Today's Rediscovery is a bit of a lie, because Hatfield and the North's second album, The Rotter's Club, is rarely far from some kind of media player for long. A group that never received the acclaim it deserved back in the day, the core group of keyboardist Dave Stewart, guitarist Phil Miller, bassist/vocalist Richard Sinclair and drummer Pip Pyle were accompanied, at least in the studio, by guests like reed/woodwind multi-instrumentalist Jimmy Hasting and French hornist (and, for Stewart, ex-Egg co-conspirator) Mont Campbell, alongside the angelic Northettes (singers Barbara Gaskin, Amanda Parsons and Ann Rosenthal).

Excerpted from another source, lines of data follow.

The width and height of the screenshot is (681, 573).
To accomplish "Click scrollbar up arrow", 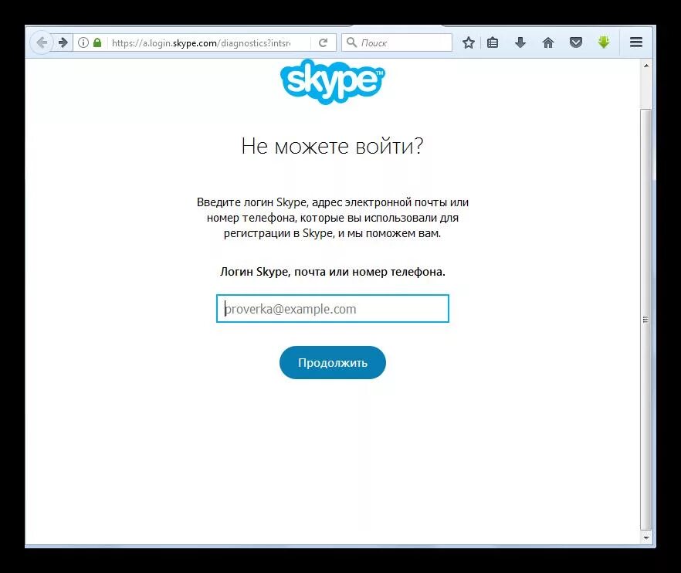I will coord(646,66).
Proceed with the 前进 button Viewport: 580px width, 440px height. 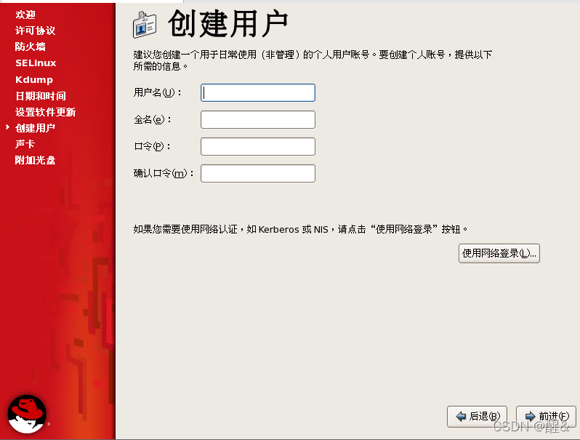(x=546, y=417)
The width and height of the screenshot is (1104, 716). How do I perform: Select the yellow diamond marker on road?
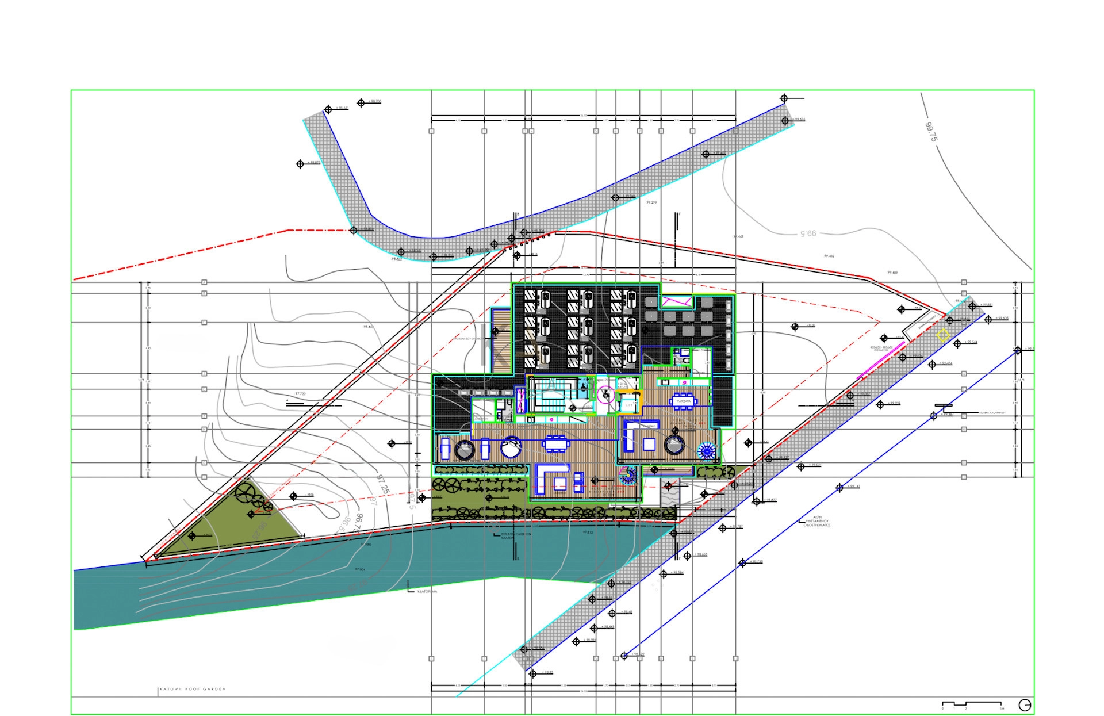[x=943, y=335]
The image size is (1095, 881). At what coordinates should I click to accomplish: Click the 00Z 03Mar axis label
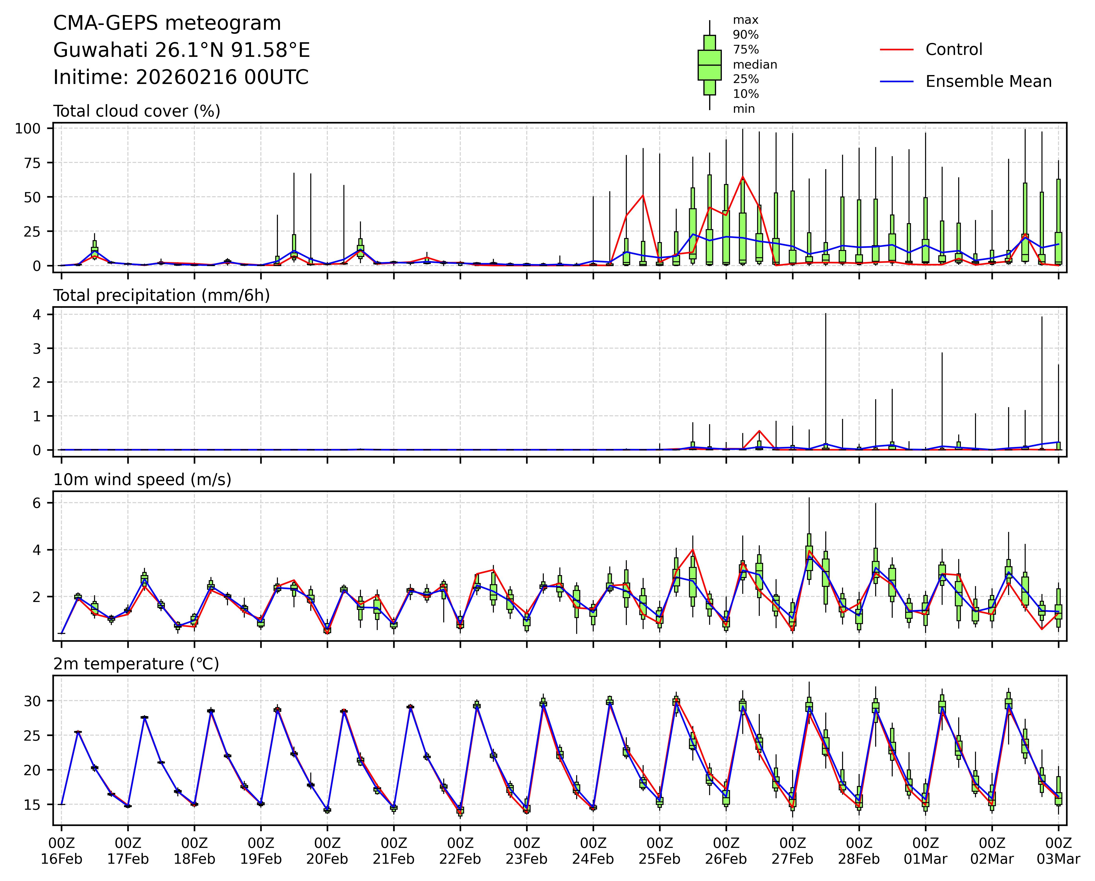pyautogui.click(x=1058, y=851)

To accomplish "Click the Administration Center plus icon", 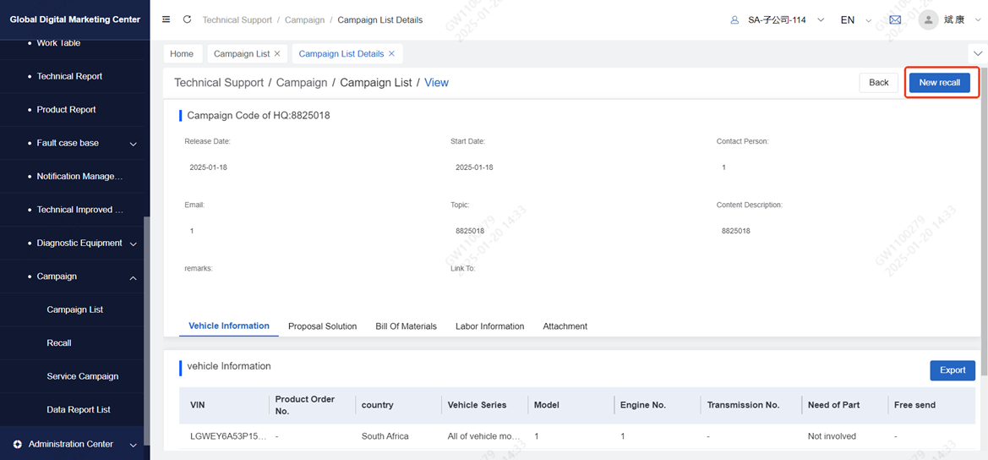I will (x=17, y=444).
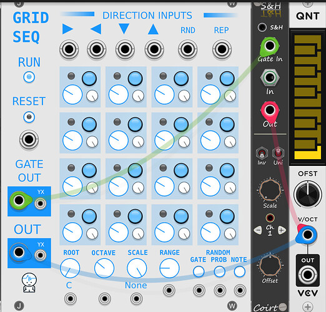
Task: Click the RESET button
Action: [x=29, y=117]
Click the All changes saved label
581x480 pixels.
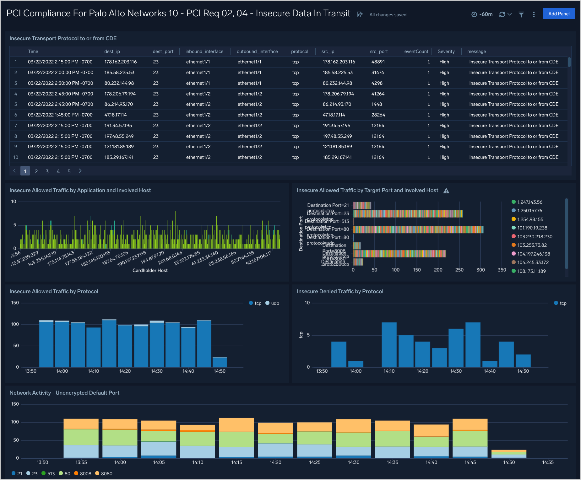pyautogui.click(x=388, y=14)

Hatfield was comprised of serious players who never took themselves too seriously. Who else, after all, came up with song titles like "(Big) John Wayne Socks Psychology in the Jaw" or, on its eponymous 1974 debut a year earlier, "Lobster in Cleavage Probe"? Part of the vibrant and unique Canterbury scene that also included groups like Soft Machine and Caravan, Hatfield may well be the quintessential Canterbury group and The Rotter's Club the quintessential Canterbury album.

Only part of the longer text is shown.